Drp1 Phosphorylation Is Indispensable for Steroidogenesis in Leydig Cells.

ABSTRACT

The initial steps of steroidogenesis occur in the mitochondria. Dynamic changes in the mitochondria are associated with their fission and fusion. Therefore, understanding the cellular and molecular relationships between steroidogenesis and mitochondrial dynamics is important. The hypothesis of the current study is that mitochondrial fission and fusion are closely associated with steroid hormone synthesis in testicular Leydig cells. Steroid hormone production, induced by dibutyryl cAMP (dbcAMP) in Leydig cells, was accompanied by increased mitochondrial mass. Mitochondrial elongation increased during the dbcAMP-induced steroid production, whereas mitochondrial fragmentation was reduced. Among the mitochondrial-shaping proteins, the level of dynamin-associated protein 1 (Drp1) was altered in response to dbcAMP stimulation.

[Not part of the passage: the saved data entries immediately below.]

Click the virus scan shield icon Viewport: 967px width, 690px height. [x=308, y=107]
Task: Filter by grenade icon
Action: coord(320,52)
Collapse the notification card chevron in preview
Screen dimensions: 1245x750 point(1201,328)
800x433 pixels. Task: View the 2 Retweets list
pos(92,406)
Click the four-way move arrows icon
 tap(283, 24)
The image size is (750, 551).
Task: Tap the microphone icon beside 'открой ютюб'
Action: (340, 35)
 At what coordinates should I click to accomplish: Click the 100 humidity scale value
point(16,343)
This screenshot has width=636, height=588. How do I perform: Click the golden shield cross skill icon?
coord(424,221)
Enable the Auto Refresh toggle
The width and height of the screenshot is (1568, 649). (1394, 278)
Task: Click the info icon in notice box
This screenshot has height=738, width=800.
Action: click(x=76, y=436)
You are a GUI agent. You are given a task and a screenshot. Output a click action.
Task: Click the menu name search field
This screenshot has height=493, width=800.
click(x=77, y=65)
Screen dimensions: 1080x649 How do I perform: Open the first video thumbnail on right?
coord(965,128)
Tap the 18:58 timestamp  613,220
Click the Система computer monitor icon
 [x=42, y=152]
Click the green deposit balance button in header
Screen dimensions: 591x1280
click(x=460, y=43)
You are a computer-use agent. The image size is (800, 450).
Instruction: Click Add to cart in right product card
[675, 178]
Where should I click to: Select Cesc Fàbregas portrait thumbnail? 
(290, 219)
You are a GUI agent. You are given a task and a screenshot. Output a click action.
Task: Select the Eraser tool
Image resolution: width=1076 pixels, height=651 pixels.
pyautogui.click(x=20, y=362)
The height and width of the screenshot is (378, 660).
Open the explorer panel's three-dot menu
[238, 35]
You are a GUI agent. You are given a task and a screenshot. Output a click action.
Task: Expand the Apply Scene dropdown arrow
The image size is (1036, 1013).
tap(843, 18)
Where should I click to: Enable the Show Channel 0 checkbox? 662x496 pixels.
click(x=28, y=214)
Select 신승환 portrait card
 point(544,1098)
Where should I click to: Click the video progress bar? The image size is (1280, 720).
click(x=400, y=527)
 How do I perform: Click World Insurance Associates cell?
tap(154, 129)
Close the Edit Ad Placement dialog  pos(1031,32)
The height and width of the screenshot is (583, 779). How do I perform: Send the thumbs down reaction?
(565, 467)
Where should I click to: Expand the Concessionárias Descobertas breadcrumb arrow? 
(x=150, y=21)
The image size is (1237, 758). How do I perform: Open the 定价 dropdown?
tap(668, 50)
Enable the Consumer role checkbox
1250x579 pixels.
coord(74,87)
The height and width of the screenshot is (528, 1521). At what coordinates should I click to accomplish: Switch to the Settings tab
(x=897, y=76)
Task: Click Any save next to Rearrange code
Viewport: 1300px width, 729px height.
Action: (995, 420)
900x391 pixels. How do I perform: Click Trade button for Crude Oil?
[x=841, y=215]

The increase in Drp1 Ser 637 phosphorylation correlated with steroid hormone production in the MA-10 Leydig cells as well as in the primary adult rat Leydig cells. Drp1 was differentially expressed in the Leydig cells during testicular development. Finally, gonadotropin administration altered the status of Drp1 phosphorylation in the Leydig cells of immature rat testes. Overall, mitochondrial dynamics is directly linked to steroidogenesis, and Drp1 plays an important regulatory role during steroidogenesis. This study shows that Drp1 level is regulated by cAMP and that its phosphorylation via protein kinase A (PKA) activation plays a decisive role in mitochondrial shaping by offering an optimal environment for steroid hormone biosynthesis in Leydig cells. Therefore, it is suggested that PKA-mediated Drp1 Ser 637 phosphorylation is indispensable for steroidogenesis in the Leydig cells, and this phosphorylation results in mitochondrial elongation via the relative attenuation of mitochondrial fission during steroidogenesis.